In May 2008, Peter Tork of the band the Monkees announced he was diagnosed with Asperger’s Syndrome.
Matthew Laborteaux, who played Albert on “Little House on the Prairie” was not only diagnosed with autism, but was also born with a congenital heart defect. According to an article in the Philadelphia Enquirer, he suffered from sensory issues, and didn’t walk or talk until he was three.
In a 2004 interview with Terry Gross on NPS’s Fresh Air, Dan Aykroyd stated that he was diagnosed with Tourette Syndrome and “mild” Asperger’s. Thanks to therapies in his adolescent years he has overcome.
Craig Nicholls, the lead singer for pop band The Vines was recently diagnosed with Asperger’s Syndrome. The diagnosis, according to the, was given following erratic behavior toward fans on tour. In 2008 the band cancelled several shows because symptoms had worsened.
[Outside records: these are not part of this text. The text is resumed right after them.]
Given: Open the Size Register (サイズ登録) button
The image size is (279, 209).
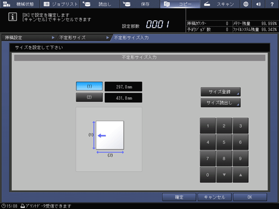Looking at the screenshot, I should click(x=221, y=92).
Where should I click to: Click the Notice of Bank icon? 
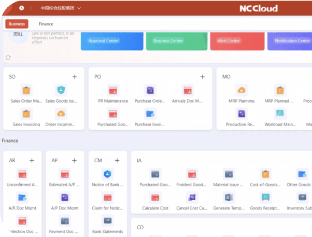108,175
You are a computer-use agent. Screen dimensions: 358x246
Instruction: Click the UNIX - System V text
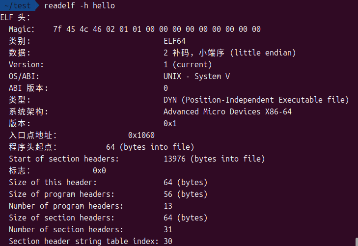click(x=196, y=76)
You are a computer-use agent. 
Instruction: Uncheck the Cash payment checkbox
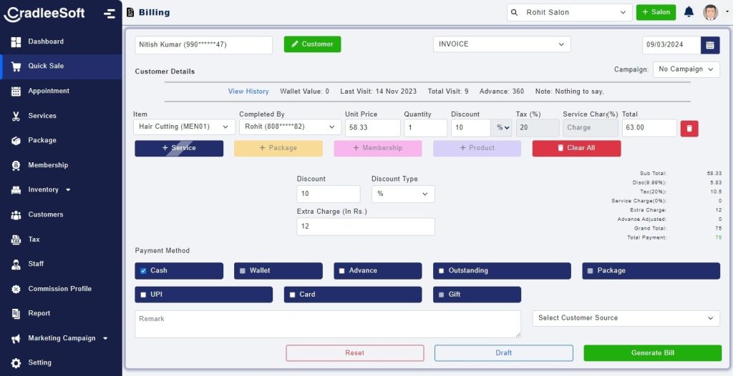point(144,271)
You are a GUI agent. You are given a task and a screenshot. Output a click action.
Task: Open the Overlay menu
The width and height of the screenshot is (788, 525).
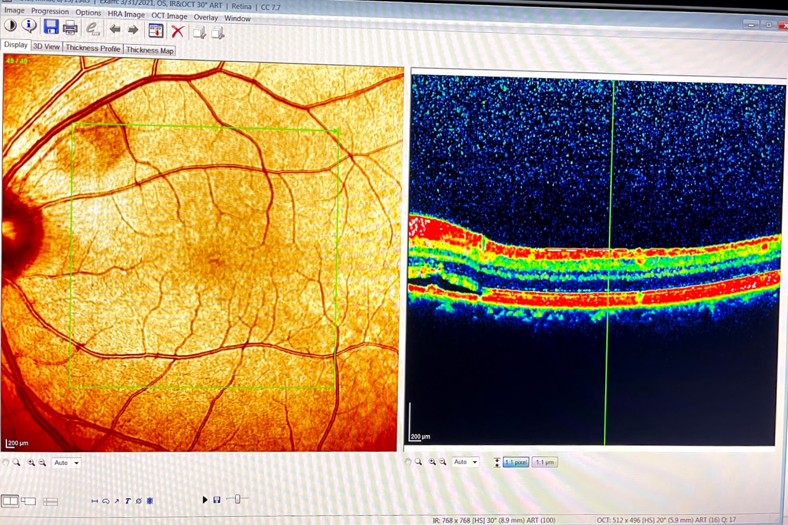click(206, 17)
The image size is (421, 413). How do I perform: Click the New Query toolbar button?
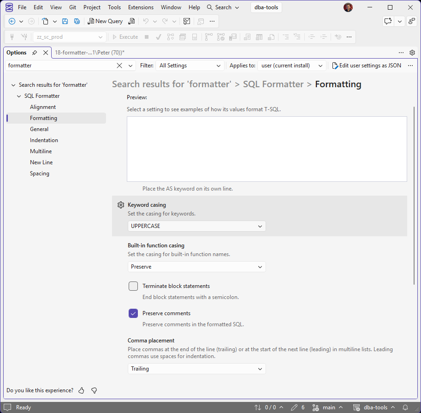click(105, 21)
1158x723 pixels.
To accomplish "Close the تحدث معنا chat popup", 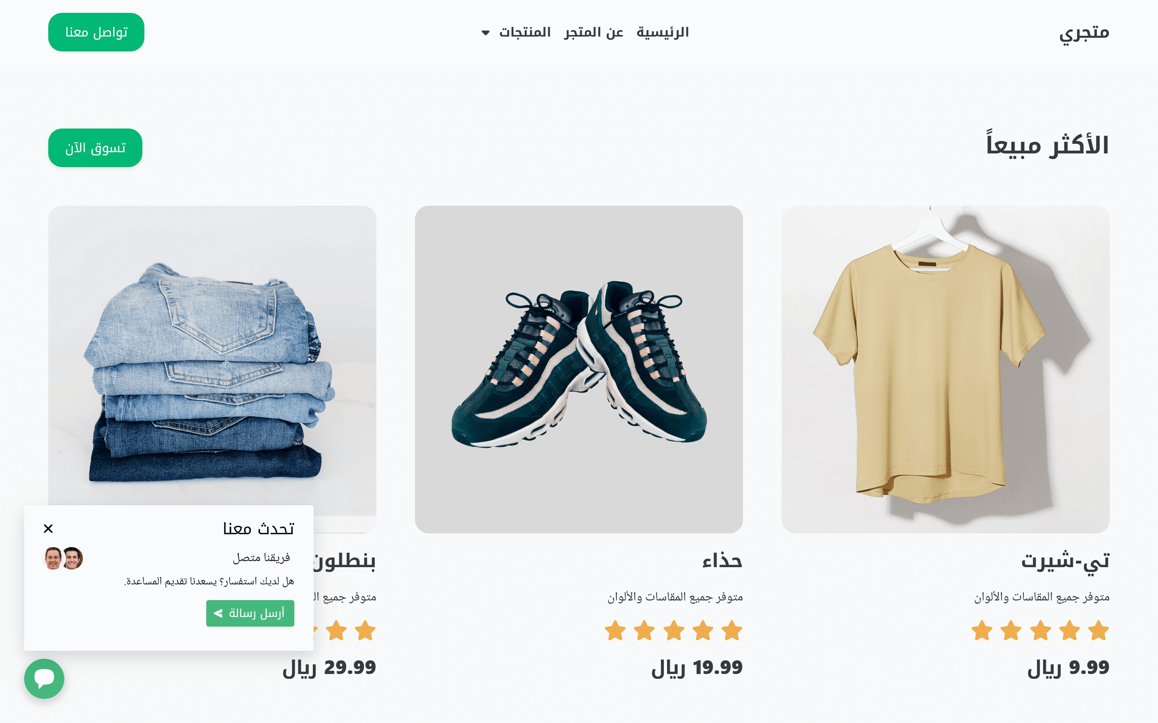I will click(x=48, y=528).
Satoshi Tajiri, the creator of Pokemon, was recently diagnosed as having Asperger’s Syndrome as well. He cites the disorder as helping him with his creative vision.
Temple Grandin and John Elder Robison who have come to the limelight because of their autism have led the way for people with a diagnosis to continue to succeed.
There of course are many people in the limelight that have children diagnosed with autism. Many of these have led the charge in awareness, advocacy, and research for their children and others with autism.
One of the leading supporters is Jenny McCarthy. After her son was diagnosed she became the spokesmom for the masses and has written several books on this subject and others.
Holly Robinson-Peete and her husband, former NFL quarterback Rodney Peete, have written books and spoke about the subject heavily throughout the media following a diagnosis of their son.
Other athletes with children who have autism who have started organizations to help include golfer Ernie Els, and former NFL quarterbacks Doug Flutie and Dan Marino.
Other parents include: Gary Cole, Toni Braxton, Ed Asner, Aidan Quinn, Joe Mantegna, John Travolta, Sylvester Stallone, and Richard Burton.
Now some famous historical figures have been suspected of having autism. Though they can’t actually be diagnosed their actions and data collected from biographies lead experts to believe it is possible they would have been. Some of these include: Hans Christian Andersen, Lewis Carroll, Charles Darwin, Emily Dickinson, Albert Einstein, Thomas Jefferson, Wolfgang Amadeus Mozart, Isaac Newton, Nikola Tesla, George Orwell, and Andy Worhol.
Again, I felt this might be a little lighter than recent articles, and I wanted to let everyone know that you are not alone. There are many more that I didn’t mention because of space and time constraints, but I felt this was some interesting information. Hope you all like it.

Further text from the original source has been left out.